#### Цель 1:
Кто, согласно отрывку об армии при Сулле, первым открыто применил армию в борьбе за свое положение?
#### Цель 2:
Сократите абзац отрывка об армии при Сулле, который начинается словами «Весьма примечательно», и сохраните его главные факты.
#### Цель 3:
Продолжите отрывок об армии при Сулле после его последнего предложения.

Весьма примечательно, что изменение роли армии далеко не сразу стало понятно современникам. Марию, который mutatis mutandis немало сделал для изменения характера армии, и в голову не пришло открыто использовать армию в борьбе за свое положение, хотя его ветераны в 100 г. сыграли заметную роль в политической борьбе. Первым это сделал его враг Сулла[1297], да и то лишь оказавшись в очень тяжелом положении. Но даже он при принятии решения о передаче армии Помпея Страбона Помпею Руфу не подумал о собственном примере, который он явил, отказавшись уступить командование Марию (Keaveney 1983b, 84). Объясняется это, по-видимому, не только силой инерции, но и вероятной (и очень наивной) уверенностью Суллы в принципиальной разнице ситуаций — его самого отстранили от командования per vim, тогда как на сей раз решение принято законным порядком. Отметим одно важное отличие этого случая от взятия Рима: если Сулла, пусть и в нарушение всех норм, брал Город, ссылаясь на то, что решение о лишении его командования незаконно, поскольку принято под давлением (насколько это соответствовало действительности — вопрос отдельный), то люди Помпея Страбона убили консула безо всяких ссылок на закон или хотя бы на справедливость, они открыто прибегли к праву сильного. При этом вряд ли можно считать, «что Помпей Страбон, как думают некоторые, обнаружил скрытый потенциал своей армии до Суллы или, во всяком случае, выступал как его подражатель» (Keaveney 2007, 79).

#### Доступные данные:
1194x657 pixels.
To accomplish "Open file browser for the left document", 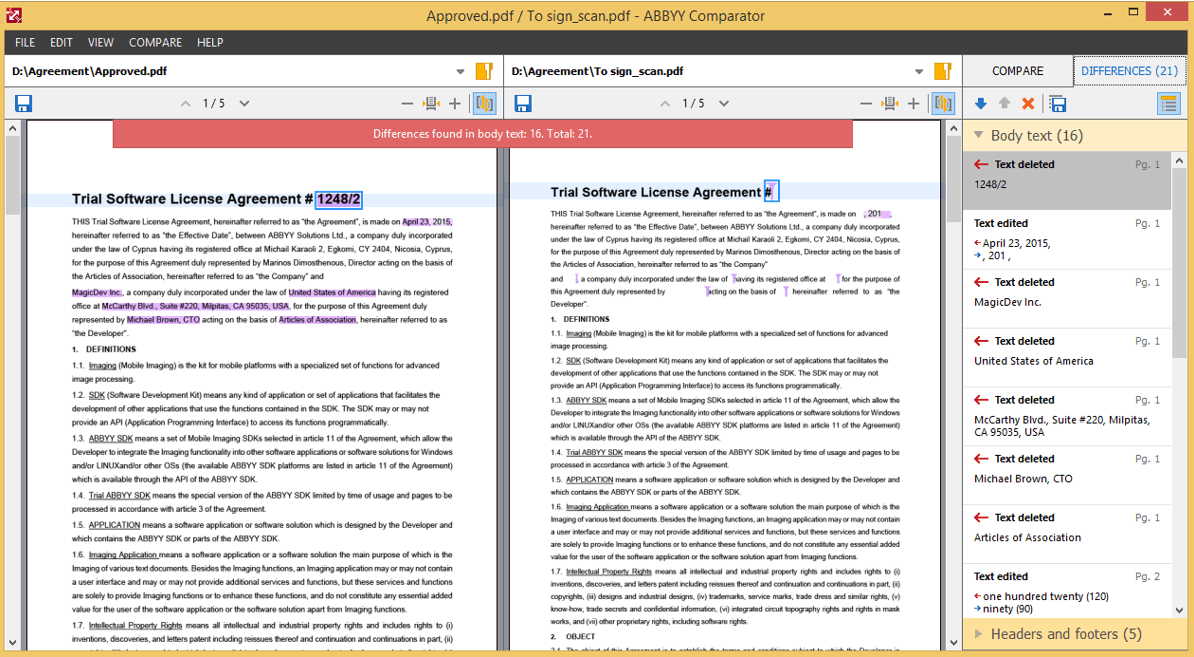I will pos(484,72).
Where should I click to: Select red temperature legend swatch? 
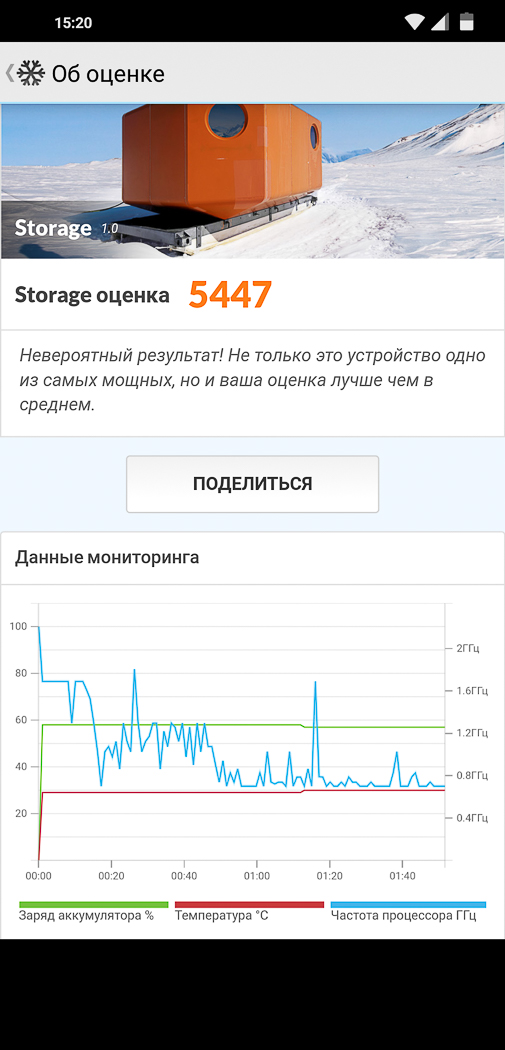click(x=249, y=905)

#### Письменный ответ 1:
Сулла, враг Мария, и то лишь оказавшись в очень тяжелом положении.

#### Письменный ответ 2:
Современники не сразу поняли, что роль армии изменилась. Марий много сделал для изменения армии, но не думал открыто использовать ее в своих интересах, хотя его ветераны в 100 г. заметно повлияли на политическую борьбу. Первым так поступил Сулла, и то лишь в очень тяжелом положении. Передавая армию Помпея Страбона Помпею Руфу, он не вспомнил, что сам отказался уступить командование Марию. Вероятно, дело было в инерции и в наивной уверенности Суллы, что случаи разные: его отстранили силой, а это решение приняли законно. Есть и важное отличие от взятия Рима. Сулла, захватывая Город, ссылался на незаконность решения, принятого под давлением. Люди же Помпея Страбона убили консула, не ссылаясь ни на закон, ни на справедливость, а открыто опираясь на право сильного. Впрочем, вряд ли Помпей Страбон раньше Суллы раскрыл скрытые возможности своей армии или подражал ему.

#### Письменный ответ 3:
У нас очень мало сведений о том, как именно предводители «клиентских» армий обеспечивали их преданность. Плутарх рассуждает в связи с реквизицией храмовых сокровищ Суллой, сравнивая его с Титом Фламинином, Ацилием Глабрионом и Эмилием Павлом, которые их не тронули: «Ведь они в согласии с законом распоряжались людьми воздержными, привыкшими беспрекословно повиноваться начальствующим [...], а лесть войску почитали более позорной, нежели страх перед врагом; теперь же полководцы добивались первенства не доблестью, а насилием, и, нуждаясь в войске больше для борьбы друг против друга, чем против врагов, вынуждены были, командуя, заискивать перед подчиненными и сами не заметили, как, бросая солдатам деньги на удовлетворение их низменных потребностей и тем покупая их труды, сделали предметам купли-продажи и самое родину, а желая властвовать над лучшими, оказались в рабстве у худших из худших» (Sulla 12. 9-13). Однако здесь, как резонно замечает А. Кивни, Плутарх явно переносит на 80-е гг. реалии эпохи триумвиров[1298], когда отношения между солдатами и военачальниками были уже совсем иными, и первые диктовали свои условия вторым, Сулла же являлся полновластным хозяином армии[1299], тогда как Цезарю придется уже столкнуться с солдатскими бунтами[1300].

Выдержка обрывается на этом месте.